Transcribe exactly the line in which "Given: Click the" occurs, plus every line that comes after it up to the end of the entries.

DATA SHOWN START

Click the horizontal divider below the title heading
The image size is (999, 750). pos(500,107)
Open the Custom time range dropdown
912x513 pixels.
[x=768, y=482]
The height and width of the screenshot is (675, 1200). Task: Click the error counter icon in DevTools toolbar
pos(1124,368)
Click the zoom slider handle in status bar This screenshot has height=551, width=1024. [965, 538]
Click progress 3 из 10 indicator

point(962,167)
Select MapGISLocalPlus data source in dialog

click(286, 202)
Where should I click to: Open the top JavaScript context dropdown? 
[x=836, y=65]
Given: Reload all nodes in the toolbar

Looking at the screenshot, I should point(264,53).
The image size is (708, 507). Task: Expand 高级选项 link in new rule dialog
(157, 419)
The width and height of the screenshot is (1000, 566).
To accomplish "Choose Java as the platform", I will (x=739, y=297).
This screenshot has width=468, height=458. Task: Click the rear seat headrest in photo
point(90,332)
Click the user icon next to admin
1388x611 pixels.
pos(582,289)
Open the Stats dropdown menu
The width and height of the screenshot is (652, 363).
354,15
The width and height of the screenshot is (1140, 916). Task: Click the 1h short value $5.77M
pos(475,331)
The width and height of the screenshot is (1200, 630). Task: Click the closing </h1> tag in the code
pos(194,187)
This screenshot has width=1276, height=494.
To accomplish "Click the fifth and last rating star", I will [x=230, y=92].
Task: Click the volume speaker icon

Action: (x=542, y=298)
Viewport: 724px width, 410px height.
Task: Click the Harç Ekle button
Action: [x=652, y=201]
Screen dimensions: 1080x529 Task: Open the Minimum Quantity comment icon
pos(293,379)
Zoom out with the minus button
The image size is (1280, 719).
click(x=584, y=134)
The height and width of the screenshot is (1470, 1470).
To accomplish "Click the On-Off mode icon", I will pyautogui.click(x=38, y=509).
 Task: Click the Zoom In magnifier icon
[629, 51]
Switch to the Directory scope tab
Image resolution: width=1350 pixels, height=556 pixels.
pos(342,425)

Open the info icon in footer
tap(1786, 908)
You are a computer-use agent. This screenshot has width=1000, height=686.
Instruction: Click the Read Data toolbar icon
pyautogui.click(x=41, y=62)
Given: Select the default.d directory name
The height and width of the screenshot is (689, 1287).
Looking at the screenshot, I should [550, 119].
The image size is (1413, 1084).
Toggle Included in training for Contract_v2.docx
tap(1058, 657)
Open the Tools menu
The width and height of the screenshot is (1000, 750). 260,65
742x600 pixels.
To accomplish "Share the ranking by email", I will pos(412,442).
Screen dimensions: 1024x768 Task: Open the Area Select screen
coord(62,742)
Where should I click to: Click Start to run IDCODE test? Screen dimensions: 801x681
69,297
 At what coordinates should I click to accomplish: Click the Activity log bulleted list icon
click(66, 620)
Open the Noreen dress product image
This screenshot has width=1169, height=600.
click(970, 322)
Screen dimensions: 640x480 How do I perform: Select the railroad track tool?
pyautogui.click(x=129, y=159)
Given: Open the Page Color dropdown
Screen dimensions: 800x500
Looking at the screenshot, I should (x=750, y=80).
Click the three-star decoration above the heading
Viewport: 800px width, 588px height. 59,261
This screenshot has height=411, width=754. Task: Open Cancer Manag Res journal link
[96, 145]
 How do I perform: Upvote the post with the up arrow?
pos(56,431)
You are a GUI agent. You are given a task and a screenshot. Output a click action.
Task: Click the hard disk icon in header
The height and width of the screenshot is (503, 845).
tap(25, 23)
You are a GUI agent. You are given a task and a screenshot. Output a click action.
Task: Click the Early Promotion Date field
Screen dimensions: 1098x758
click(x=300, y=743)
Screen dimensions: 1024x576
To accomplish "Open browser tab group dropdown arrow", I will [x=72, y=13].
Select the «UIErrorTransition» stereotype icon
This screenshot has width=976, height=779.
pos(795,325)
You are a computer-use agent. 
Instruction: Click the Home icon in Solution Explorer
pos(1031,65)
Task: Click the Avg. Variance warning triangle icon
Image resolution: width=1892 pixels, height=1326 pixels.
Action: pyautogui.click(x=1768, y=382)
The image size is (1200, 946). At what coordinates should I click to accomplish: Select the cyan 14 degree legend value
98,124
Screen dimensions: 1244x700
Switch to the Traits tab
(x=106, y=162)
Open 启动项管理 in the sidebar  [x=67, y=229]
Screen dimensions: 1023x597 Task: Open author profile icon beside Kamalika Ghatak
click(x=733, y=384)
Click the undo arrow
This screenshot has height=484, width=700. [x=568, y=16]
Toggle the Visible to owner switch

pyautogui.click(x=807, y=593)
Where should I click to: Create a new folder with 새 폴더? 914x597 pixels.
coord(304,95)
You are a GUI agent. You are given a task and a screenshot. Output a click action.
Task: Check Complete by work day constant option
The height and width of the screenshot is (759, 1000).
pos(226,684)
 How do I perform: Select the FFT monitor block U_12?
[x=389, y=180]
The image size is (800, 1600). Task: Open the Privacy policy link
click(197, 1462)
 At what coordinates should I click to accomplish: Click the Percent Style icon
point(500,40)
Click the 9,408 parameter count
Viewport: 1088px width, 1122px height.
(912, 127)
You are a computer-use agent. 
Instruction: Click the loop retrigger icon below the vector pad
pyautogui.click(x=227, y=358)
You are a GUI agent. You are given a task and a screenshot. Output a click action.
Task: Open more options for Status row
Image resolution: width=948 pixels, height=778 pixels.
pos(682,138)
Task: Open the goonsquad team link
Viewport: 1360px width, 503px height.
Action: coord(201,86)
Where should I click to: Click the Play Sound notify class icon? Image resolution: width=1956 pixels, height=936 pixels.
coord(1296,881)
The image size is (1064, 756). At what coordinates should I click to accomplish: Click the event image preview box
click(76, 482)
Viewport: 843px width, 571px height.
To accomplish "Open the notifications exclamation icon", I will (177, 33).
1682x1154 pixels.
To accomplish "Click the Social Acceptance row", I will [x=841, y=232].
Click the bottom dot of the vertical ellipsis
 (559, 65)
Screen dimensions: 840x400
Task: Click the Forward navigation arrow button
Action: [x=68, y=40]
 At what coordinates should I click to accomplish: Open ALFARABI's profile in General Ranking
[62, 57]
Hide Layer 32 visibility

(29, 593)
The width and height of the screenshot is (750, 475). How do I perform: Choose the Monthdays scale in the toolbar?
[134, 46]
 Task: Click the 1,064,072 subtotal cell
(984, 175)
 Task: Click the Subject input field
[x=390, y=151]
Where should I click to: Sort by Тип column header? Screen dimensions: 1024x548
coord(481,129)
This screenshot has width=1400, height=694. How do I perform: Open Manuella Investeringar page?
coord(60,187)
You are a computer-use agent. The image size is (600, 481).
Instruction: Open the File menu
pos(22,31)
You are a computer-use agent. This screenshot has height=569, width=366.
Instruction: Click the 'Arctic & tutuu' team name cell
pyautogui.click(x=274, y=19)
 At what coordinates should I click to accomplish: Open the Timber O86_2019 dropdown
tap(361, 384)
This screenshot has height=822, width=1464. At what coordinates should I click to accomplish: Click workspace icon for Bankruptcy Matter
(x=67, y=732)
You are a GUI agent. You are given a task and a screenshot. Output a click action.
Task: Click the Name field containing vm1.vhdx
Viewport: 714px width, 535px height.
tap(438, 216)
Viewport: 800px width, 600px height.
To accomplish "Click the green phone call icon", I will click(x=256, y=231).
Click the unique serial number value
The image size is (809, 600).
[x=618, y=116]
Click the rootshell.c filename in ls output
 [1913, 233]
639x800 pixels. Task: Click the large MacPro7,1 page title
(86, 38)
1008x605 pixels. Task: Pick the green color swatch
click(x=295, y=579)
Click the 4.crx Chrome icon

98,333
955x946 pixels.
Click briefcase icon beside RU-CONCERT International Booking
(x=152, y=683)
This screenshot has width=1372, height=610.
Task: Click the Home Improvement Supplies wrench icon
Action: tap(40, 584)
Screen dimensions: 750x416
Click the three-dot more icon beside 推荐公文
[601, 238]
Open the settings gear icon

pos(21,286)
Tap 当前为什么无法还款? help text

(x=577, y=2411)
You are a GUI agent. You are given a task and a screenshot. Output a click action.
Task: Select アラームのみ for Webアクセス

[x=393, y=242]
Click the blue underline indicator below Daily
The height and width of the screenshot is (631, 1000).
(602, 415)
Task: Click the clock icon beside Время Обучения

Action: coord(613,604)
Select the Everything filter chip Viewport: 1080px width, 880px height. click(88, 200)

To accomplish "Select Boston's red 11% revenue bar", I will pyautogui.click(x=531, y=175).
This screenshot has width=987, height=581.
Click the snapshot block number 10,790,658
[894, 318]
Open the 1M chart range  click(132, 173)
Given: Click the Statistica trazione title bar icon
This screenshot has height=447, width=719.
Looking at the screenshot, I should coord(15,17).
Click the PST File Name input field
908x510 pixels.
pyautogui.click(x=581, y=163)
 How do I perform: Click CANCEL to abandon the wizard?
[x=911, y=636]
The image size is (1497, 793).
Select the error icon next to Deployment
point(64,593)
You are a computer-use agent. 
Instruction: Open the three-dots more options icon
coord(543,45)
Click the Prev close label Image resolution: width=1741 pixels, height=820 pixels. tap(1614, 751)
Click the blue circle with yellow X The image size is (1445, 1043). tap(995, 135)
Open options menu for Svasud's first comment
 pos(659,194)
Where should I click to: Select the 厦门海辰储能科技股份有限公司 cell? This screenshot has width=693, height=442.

DATA SHOWN END

SOLUTION TO THE EXERCISE —
Given: Click the Statistica trazione title bar icon
This screenshot has height=447, width=719.
Looking at the screenshot, I should coord(15,17).
Click the PST File Name input field
908x510 pixels.
pyautogui.click(x=581, y=163)
 How do I perform: Click CANCEL to abandon the wizard?
[x=911, y=636]
The image size is (1497, 793).
Select the error icon next to Deployment
point(64,593)
You are a computer-use agent. 
Instruction: Open the three-dots more options icon
coord(543,45)
Click the Prev close label Image resolution: width=1741 pixels, height=820 pixels. tap(1614, 751)
Click the blue circle with yellow X The image size is (1445, 1043). tap(995, 135)
Open options menu for Svasud's first comment
 pos(659,194)
Where should I click to: Select the 厦门海辰储能科技股份有限公司 cell? This screenshot has width=693, height=442.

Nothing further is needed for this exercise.